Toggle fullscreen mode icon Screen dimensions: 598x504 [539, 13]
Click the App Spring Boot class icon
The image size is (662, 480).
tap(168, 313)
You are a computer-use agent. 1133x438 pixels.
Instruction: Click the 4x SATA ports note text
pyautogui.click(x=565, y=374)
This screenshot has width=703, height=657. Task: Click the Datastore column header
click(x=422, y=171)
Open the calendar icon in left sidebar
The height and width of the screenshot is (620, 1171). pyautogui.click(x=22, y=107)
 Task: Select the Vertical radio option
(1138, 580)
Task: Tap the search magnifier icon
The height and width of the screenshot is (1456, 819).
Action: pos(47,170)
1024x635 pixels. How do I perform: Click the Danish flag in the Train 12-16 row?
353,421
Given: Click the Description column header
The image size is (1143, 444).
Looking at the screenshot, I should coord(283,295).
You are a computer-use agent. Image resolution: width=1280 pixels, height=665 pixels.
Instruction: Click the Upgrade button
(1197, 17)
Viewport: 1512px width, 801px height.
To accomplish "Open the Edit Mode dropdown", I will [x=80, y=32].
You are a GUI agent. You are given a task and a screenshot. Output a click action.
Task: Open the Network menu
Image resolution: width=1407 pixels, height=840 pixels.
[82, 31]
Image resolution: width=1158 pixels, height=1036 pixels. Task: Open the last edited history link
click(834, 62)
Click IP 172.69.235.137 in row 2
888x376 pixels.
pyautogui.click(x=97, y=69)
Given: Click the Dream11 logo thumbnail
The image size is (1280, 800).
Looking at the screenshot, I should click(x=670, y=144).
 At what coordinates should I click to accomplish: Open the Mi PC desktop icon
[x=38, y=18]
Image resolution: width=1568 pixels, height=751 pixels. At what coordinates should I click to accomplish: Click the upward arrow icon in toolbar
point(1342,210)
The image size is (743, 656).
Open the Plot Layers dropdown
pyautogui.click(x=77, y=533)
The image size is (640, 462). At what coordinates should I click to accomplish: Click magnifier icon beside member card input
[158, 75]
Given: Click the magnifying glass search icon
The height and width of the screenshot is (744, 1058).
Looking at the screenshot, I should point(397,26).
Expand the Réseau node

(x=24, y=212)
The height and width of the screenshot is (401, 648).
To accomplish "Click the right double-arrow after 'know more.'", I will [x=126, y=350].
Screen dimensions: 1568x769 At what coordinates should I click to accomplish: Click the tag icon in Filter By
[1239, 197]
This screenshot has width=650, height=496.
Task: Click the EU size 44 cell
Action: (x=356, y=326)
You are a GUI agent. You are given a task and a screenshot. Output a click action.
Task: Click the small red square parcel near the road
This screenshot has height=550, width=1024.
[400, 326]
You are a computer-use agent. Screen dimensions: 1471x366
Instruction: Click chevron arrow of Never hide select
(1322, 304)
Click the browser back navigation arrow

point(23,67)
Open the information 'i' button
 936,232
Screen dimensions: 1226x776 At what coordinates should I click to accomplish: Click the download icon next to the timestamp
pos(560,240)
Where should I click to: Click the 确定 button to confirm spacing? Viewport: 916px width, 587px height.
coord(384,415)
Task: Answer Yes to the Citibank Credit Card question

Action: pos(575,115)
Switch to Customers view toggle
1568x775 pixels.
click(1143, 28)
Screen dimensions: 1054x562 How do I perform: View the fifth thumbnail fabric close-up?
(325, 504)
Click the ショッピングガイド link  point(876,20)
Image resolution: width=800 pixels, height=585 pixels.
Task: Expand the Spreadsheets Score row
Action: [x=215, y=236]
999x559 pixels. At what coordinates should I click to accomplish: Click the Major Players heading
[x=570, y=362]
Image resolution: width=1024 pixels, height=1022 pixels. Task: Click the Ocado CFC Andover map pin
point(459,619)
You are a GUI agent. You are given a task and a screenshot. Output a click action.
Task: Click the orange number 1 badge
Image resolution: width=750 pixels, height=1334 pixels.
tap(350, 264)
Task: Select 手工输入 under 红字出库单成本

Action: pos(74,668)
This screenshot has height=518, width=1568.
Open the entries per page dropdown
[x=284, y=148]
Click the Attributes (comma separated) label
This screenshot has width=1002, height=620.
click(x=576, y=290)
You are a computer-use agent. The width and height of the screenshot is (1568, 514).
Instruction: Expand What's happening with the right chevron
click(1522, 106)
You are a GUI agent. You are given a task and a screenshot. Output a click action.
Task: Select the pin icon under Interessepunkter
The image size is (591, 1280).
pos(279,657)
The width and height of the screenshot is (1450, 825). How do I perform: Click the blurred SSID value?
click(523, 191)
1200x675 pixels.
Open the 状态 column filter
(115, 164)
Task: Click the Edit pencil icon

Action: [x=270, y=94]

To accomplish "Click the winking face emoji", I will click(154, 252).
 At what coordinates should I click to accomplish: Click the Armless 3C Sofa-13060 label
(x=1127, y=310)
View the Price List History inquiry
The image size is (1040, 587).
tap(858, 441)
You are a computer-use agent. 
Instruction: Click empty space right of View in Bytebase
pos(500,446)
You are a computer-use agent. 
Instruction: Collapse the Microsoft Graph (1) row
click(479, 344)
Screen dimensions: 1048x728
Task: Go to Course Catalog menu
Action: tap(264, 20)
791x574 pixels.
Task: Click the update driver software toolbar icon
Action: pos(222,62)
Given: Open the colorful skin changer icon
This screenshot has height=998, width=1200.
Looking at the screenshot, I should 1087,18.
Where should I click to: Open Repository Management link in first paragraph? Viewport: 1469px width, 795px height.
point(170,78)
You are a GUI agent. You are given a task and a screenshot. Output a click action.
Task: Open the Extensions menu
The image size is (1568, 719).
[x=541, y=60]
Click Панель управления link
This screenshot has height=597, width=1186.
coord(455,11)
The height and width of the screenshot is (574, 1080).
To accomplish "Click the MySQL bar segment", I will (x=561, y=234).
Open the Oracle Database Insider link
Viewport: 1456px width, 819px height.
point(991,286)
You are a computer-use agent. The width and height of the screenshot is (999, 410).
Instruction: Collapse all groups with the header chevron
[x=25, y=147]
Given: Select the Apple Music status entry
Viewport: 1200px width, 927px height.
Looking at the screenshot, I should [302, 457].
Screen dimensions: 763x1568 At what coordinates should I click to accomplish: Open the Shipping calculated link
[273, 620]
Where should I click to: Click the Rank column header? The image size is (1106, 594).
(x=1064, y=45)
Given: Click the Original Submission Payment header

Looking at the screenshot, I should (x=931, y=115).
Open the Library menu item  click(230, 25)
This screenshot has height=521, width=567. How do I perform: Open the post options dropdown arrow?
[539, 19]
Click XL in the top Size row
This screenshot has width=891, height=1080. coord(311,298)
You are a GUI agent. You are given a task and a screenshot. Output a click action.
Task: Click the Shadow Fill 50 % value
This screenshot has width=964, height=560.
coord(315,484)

##############################

-- Problem --
Copy every line of the records above exactly.

-- Finished task --
Toggle fullscreen mode icon Screen dimensions: 598x504 [539, 13]
Click the App Spring Boot class icon
The image size is (662, 480).
tap(168, 313)
You are a computer-use agent. 1133x438 pixels.
Instruction: Click the 4x SATA ports note text
pyautogui.click(x=565, y=374)
This screenshot has width=703, height=657. Task: Click the Datastore column header
click(x=422, y=171)
Open the calendar icon in left sidebar
The height and width of the screenshot is (620, 1171). pyautogui.click(x=22, y=107)
 Task: Select the Vertical radio option
(1138, 580)
Task: Tap the search magnifier icon
The height and width of the screenshot is (1456, 819).
Action: pos(47,170)
1024x635 pixels. How do I perform: Click the Danish flag in the Train 12-16 row?
353,421
Given: Click the Description column header
The image size is (1143, 444).
Looking at the screenshot, I should coord(283,295).
You are a computer-use agent. Image resolution: width=1280 pixels, height=665 pixels.
Instruction: Click the Upgrade button
(1197, 17)
Viewport: 1512px width, 801px height.
To accomplish "Open the Edit Mode dropdown", I will [x=80, y=32].
You are a GUI agent. You are given a task and a screenshot. Output a click action.
Task: Open the Network menu
Image resolution: width=1407 pixels, height=840 pixels.
[82, 31]
Image resolution: width=1158 pixels, height=1036 pixels. Task: Open the last edited history link
click(834, 62)
Click IP 172.69.235.137 in row 2
888x376 pixels.
pyautogui.click(x=97, y=69)
Given: Click the Dream11 logo thumbnail
The image size is (1280, 800).
Looking at the screenshot, I should click(x=670, y=144).
 At what coordinates should I click to accomplish: Open the Mi PC desktop icon
[x=38, y=18]
Image resolution: width=1568 pixels, height=751 pixels. At what coordinates should I click to accomplish: Click the upward arrow icon in toolbar
point(1342,210)
The image size is (743, 656).
Open the Plot Layers dropdown
pyautogui.click(x=77, y=533)
The image size is (640, 462). At what coordinates should I click to accomplish: Click magnifier icon beside member card input
[158, 75]
Given: Click the magnifying glass search icon
The height and width of the screenshot is (744, 1058).
Looking at the screenshot, I should point(397,26).
Expand the Réseau node

(x=24, y=212)
The height and width of the screenshot is (401, 648).
To accomplish "Click the right double-arrow after 'know more.'", I will [x=126, y=350].
Screen dimensions: 1568x769 At what coordinates should I click to accomplish: Click the tag icon in Filter By
[1239, 197]
This screenshot has width=650, height=496.
Task: Click the EU size 44 cell
Action: (x=356, y=326)
You are a GUI agent. You are given a task and a screenshot. Output a click action.
Task: Click the small red square parcel near the road
This screenshot has height=550, width=1024.
[400, 326]
You are a computer-use agent. Screen dimensions: 1471x366
Instruction: Click chevron arrow of Never hide select
(1322, 304)
Click the browser back navigation arrow

point(23,67)
Open the information 'i' button
 936,232
Screen dimensions: 1226x776 At what coordinates should I click to accomplish: Click the download icon next to the timestamp
pos(560,240)
Where should I click to: Click the 确定 button to confirm spacing? Viewport: 916px width, 587px height.
coord(384,415)
Task: Answer Yes to the Citibank Credit Card question

Action: pos(575,115)
Switch to Customers view toggle
1568x775 pixels.
click(1143, 28)
Screen dimensions: 1054x562 How do I perform: View the fifth thumbnail fabric close-up?
(325, 504)
Click the ショッピングガイド link  point(876,20)
Image resolution: width=800 pixels, height=585 pixels.
Task: Expand the Spreadsheets Score row
Action: [x=215, y=236]
999x559 pixels. At what coordinates should I click to accomplish: Click the Major Players heading
[x=570, y=362]
Image resolution: width=1024 pixels, height=1022 pixels. Task: Click the Ocado CFC Andover map pin
point(459,619)
You are a GUI agent. You are given a task and a screenshot. Output a click action.
Task: Click the orange number 1 badge
Image resolution: width=750 pixels, height=1334 pixels.
tap(350, 264)
Task: Select 手工输入 under 红字出库单成本

Action: pos(74,668)
This screenshot has height=518, width=1568.
Open the entries per page dropdown
[x=284, y=148]
Click the Attributes (comma separated) label
This screenshot has width=1002, height=620.
click(x=576, y=290)
You are a computer-use agent. The width and height of the screenshot is (1568, 514).
Instruction: Expand What's happening with the right chevron
click(1522, 106)
You are a GUI agent. You are given a task and a screenshot. Output a click action.
Task: Select the pin icon under Interessepunkter
The image size is (591, 1280).
pos(279,657)
The width and height of the screenshot is (1450, 825). How do I perform: Click the blurred SSID value?
click(523, 191)
1200x675 pixels.
Open the 状态 column filter
(115, 164)
Task: Click the Edit pencil icon

Action: [x=270, y=94]

To accomplish "Click the winking face emoji", I will click(154, 252).
 At what coordinates should I click to accomplish: Click the Armless 3C Sofa-13060 label
(x=1127, y=310)
View the Price List History inquiry
The image size is (1040, 587).
tap(858, 441)
You are a computer-use agent. 
Instruction: Click empty space right of View in Bytebase
pos(500,446)
You are a computer-use agent. 
Instruction: Collapse the Microsoft Graph (1) row
click(479, 344)
Screen dimensions: 1048x728
Task: Go to Course Catalog menu
Action: tap(264, 20)
791x574 pixels.
Task: Click the update driver software toolbar icon
Action: pos(222,62)
Given: Open the colorful skin changer icon
This screenshot has height=998, width=1200.
Looking at the screenshot, I should 1087,18.
Where should I click to: Open Repository Management link in first paragraph? Viewport: 1469px width, 795px height.
point(170,78)
You are a GUI agent. You are given a task and a screenshot. Output a click action.
Task: Open the Extensions menu
The image size is (1568, 719).
[x=541, y=60]
Click Панель управления link
This screenshot has height=597, width=1186.
coord(455,11)
The height and width of the screenshot is (574, 1080).
To accomplish "Click the MySQL bar segment", I will (x=561, y=234).
Open the Oracle Database Insider link
Viewport: 1456px width, 819px height.
point(991,286)
You are a computer-use agent. The width and height of the screenshot is (999, 410).
Instruction: Collapse all groups with the header chevron
[x=25, y=147]
Given: Select the Apple Music status entry
Viewport: 1200px width, 927px height.
Looking at the screenshot, I should [302, 457].
Screen dimensions: 763x1568 At what coordinates should I click to accomplish: Open the Shipping calculated link
[273, 620]
Where should I click to: Click the Rank column header? The image size is (1106, 594).
(x=1064, y=45)
Given: Click the Original Submission Payment header

Looking at the screenshot, I should (x=931, y=115).
Open the Library menu item  click(230, 25)
This screenshot has height=521, width=567. How do I perform: Open the post options dropdown arrow?
[539, 19]
Click XL in the top Size row
This screenshot has width=891, height=1080. coord(311,298)
You are a GUI agent. You are given a task and a screenshot. Output a click action.
Task: Click the Shadow Fill 50 % value
This screenshot has width=964, height=560.
coord(315,484)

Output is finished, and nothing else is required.